Ma tutto il mondo lo conosce come "il portiere in tuta", perché quei pantaloni sformati, di felpa grigia, erano diventati la sua cifra distintiva fin da quando aveva ancora i capelli. La leggenda narra che una volta i pantaloncini della sua divisa fossero troppo infangati e non avendo fatto in tempo a lavarli, abbia indossato quella tuta che, avendogli portato fortuna, da quel giorno divenne la sua divisa ufficiale. Da allora i tifosi presero ad andare allo stadio con bragoni di felpa grigia e lui, mica scemo, creò un suo brand e li mise in vendita sul suo sito. Anche oggi possono essere acquistati on line a 27,61 euro.

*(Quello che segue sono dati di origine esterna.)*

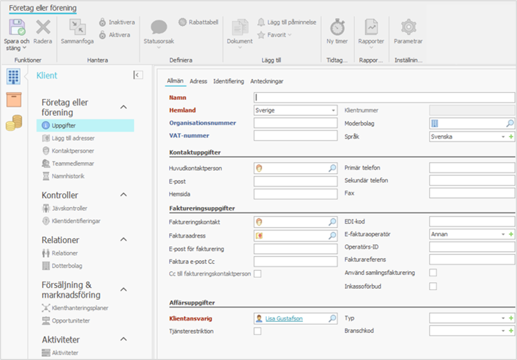
Task: Click the Namn input field
Action: (x=384, y=98)
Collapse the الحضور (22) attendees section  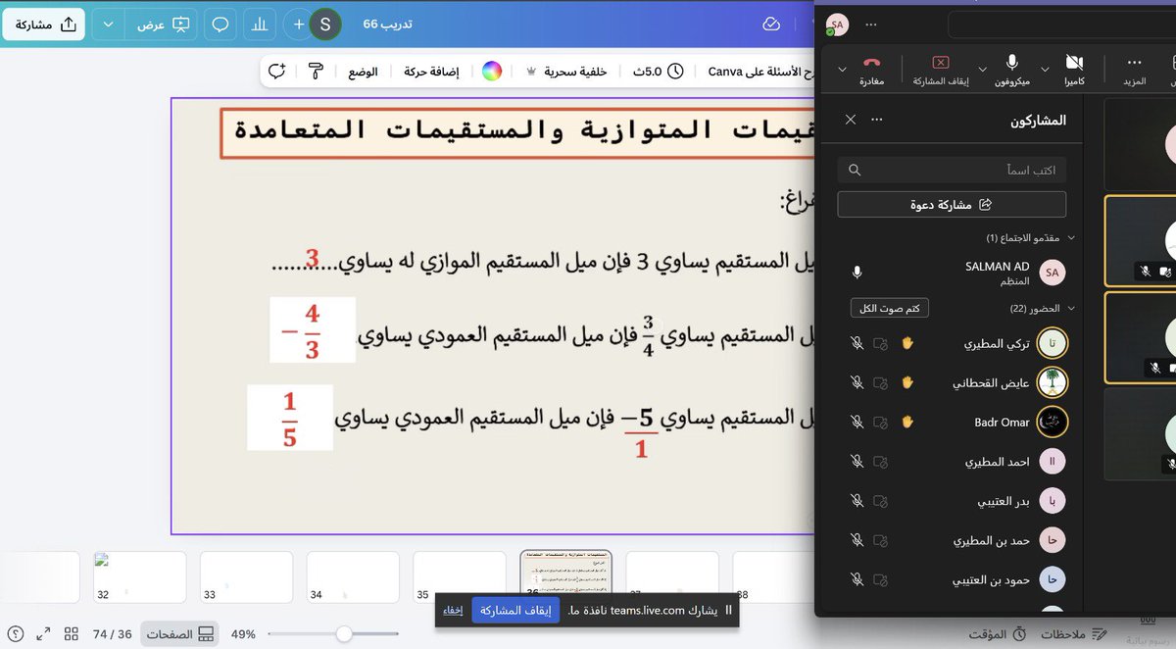coord(1071,307)
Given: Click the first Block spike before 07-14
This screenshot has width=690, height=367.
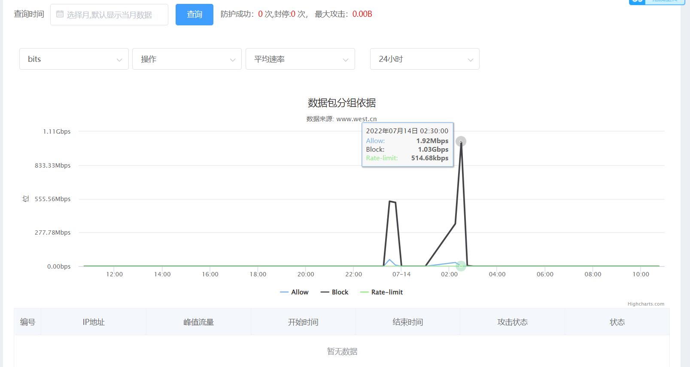Looking at the screenshot, I should [392, 202].
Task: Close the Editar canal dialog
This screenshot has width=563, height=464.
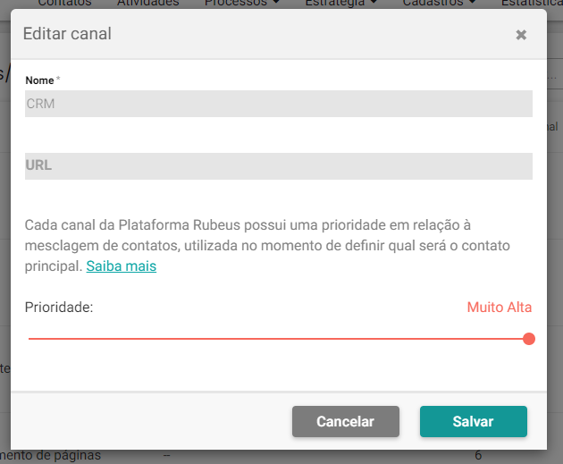Action: pyautogui.click(x=521, y=35)
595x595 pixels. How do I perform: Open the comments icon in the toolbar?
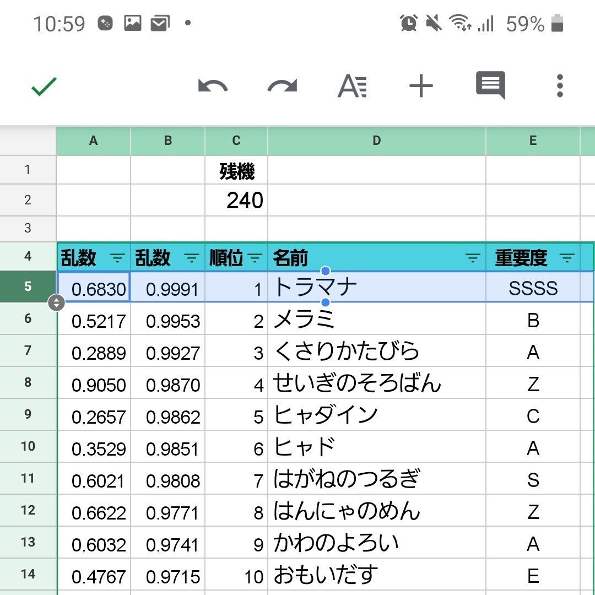click(x=490, y=85)
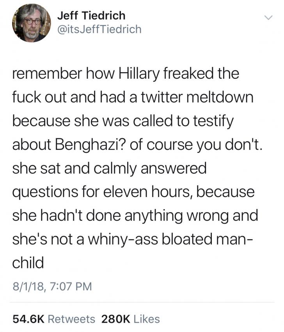Viewport: 284px width, 332px height.
Task: Visit the @itsJeffTiedrich handle
Action: point(99,29)
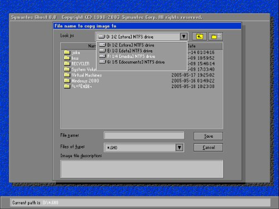
Task: Go up one folder level icon
Action: 199,36
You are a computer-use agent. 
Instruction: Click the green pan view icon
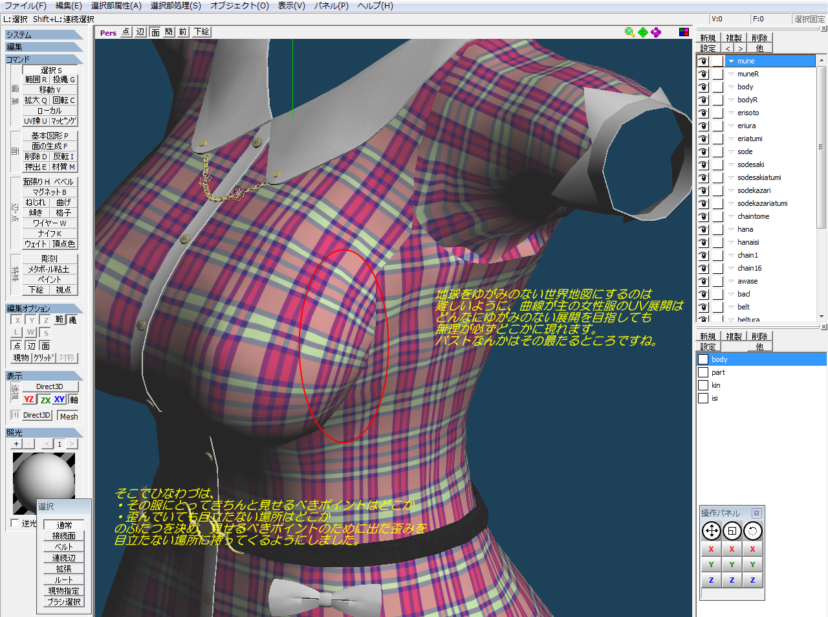(643, 32)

A Euro 2016, a 40 anni compiuti, arrivò il suo passo d'addio alla Nazionale, ma lo fece a modo suo, con lievità e simpatia, come quando, nel match contro l'Islanda, prese la rincorsa fingendo un rinvio lungo con i piedi e invece si arrestò improvvisamente e con un no-look da brividi si fece passare la palla sotto le gambe indirizzandola al compagno dietro di lui. In un'altra partita finse di sbagliare un rinvio di destro e colpì con l'altro piede ma, con un certo senso del limite, non si esibì nel suo colpo preferito: la rimessa in gioco faccia alla propria porta che prevedeva una violenta pallonata sulla traversa per far schizzare il pallone in campo. Una cosa da brividi con cui faceva divertire i compagni in allenamento ma metteva in allarme i suoi allenatori che gliela proibivano in partita. Ai tempi dell'Hertha Berlino sembrava lì lì per farla: si era a fine campionato, il risultato era ampiamente al sicuro e il pubblico invocava il colpo a effetto. Gabor prese la mira, poi si girò verso la panchina, sorrise largo così e rinviò verso il campo.

Kiraly Inghilterra
Kiraly con la maglia del Crystal Palace

Una carriera cominciata e chiusa nell'Haladas, la squadra della sua città natale, Szombathely. In mezzo, oltre che all'Hertha, Kiraly ha giocato in Inghilterra per Crystal Palace, West Ham, Aston Villa, Burnley e Fulham e, ancora in Germania, con le maglie di Bayer Leverkusen e Monaco 1860. Una carriera da quasi 800 partite, Nazionale compresa, e circa 250 clean sheet, attraversata però sempre con grande leggerezza e la dote rara di sapersi prendere non troppo sul serio. Ci mancherai, Gabor.